> Assignment: All of the entries should be returned without a single change.

--- Records provided Enclosed Below ---

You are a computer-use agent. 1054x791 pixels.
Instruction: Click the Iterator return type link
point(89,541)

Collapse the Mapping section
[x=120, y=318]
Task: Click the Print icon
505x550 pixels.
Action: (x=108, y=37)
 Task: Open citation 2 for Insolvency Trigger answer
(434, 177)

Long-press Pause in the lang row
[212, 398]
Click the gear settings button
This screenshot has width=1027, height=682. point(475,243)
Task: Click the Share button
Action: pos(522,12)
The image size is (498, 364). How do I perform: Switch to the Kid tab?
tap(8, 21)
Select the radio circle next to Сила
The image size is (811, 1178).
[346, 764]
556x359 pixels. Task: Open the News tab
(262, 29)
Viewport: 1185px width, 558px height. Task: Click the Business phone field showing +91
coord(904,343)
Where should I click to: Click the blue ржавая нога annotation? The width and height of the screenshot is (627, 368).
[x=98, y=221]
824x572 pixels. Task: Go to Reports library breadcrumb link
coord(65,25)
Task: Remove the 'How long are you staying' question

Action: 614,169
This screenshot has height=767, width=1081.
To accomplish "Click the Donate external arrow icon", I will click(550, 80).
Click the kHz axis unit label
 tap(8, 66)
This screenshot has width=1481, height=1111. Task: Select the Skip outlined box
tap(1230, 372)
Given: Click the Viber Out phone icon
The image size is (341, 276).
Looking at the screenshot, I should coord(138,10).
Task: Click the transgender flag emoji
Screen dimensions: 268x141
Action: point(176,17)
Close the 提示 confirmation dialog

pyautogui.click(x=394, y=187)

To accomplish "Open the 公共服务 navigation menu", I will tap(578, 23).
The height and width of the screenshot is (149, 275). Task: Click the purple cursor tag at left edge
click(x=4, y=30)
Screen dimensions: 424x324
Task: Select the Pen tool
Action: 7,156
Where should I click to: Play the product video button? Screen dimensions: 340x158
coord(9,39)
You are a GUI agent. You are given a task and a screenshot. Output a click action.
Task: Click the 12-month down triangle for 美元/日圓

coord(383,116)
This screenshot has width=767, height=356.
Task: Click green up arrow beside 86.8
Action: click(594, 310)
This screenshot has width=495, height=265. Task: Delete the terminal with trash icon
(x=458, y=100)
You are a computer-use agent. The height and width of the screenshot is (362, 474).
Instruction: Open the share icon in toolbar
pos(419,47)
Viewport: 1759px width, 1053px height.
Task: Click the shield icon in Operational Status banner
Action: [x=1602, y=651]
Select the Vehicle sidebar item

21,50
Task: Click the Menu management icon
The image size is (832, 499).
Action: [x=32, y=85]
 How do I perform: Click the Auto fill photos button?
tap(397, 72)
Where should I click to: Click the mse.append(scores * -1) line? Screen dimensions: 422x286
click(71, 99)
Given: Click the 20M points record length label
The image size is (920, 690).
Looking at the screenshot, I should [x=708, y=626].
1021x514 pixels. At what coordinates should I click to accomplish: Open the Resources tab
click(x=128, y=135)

--- End of Enclosed Records provided ---

> Task output:
You are a computer-use agent. 1054x791 pixels.
Instruction: Click the Iterator return type link
point(89,541)

Collapse the Mapping section
[x=120, y=318]
Task: Click the Print icon
505x550 pixels.
Action: (x=108, y=37)
 Task: Open citation 2 for Insolvency Trigger answer
(434, 177)

Long-press Pause in the lang row
[212, 398]
Click the gear settings button
This screenshot has width=1027, height=682. point(475,243)
Task: Click the Share button
Action: pos(522,12)
The image size is (498, 364). How do I perform: Switch to the Kid tab?
tap(8, 21)
Select the radio circle next to Сила
The image size is (811, 1178).
[346, 764]
556x359 pixels. Task: Open the News tab
(262, 29)
Viewport: 1185px width, 558px height. Task: Click the Business phone field showing +91
coord(904,343)
Where should I click to: Click the blue ржавая нога annotation? The width and height of the screenshot is (627, 368).
[x=98, y=221]
824x572 pixels. Task: Go to Reports library breadcrumb link
coord(65,25)
Task: Remove the 'How long are you staying' question

Action: 614,169
This screenshot has height=767, width=1081.
To accomplish "Click the Donate external arrow icon", I will click(550, 80).
Click the kHz axis unit label
 tap(8, 66)
This screenshot has width=1481, height=1111. Task: Select the Skip outlined box
tap(1230, 372)
Given: Click the Viber Out phone icon
The image size is (341, 276).
Looking at the screenshot, I should coord(138,10).
Task: Click the transgender flag emoji
Screen dimensions: 268x141
Action: point(176,17)
Close the 提示 confirmation dialog

pyautogui.click(x=394, y=187)

To accomplish "Open the 公共服务 navigation menu", I will tap(578, 23).
The height and width of the screenshot is (149, 275). Task: Click the purple cursor tag at left edge
click(x=4, y=30)
Screen dimensions: 424x324
Task: Select the Pen tool
Action: 7,156
Where should I click to: Play the product video button? Screen dimensions: 340x158
coord(9,39)
You are a GUI agent. You are given a task and a screenshot. Output a click action.
Task: Click the 12-month down triangle for 美元/日圓

coord(383,116)
This screenshot has width=767, height=356.
Task: Click green up arrow beside 86.8
Action: click(594, 310)
This screenshot has width=495, height=265. Task: Delete the terminal with trash icon
(x=458, y=100)
You are a computer-use agent. The height and width of the screenshot is (362, 474).
Instruction: Open the share icon in toolbar
pos(419,47)
Viewport: 1759px width, 1053px height.
Task: Click the shield icon in Operational Status banner
Action: [x=1602, y=651]
Select the Vehicle sidebar item

21,50
Task: Click the Menu management icon
The image size is (832, 499).
Action: [x=32, y=85]
 How do I perform: Click the Auto fill photos button?
tap(397, 72)
Where should I click to: Click the mse.append(scores * -1) line? Screen dimensions: 422x286
click(71, 99)
Given: Click the 20M points record length label
The image size is (920, 690).
Looking at the screenshot, I should [x=708, y=626].
1021x514 pixels. At what coordinates should I click to accomplish: Open the Resources tab
click(x=128, y=135)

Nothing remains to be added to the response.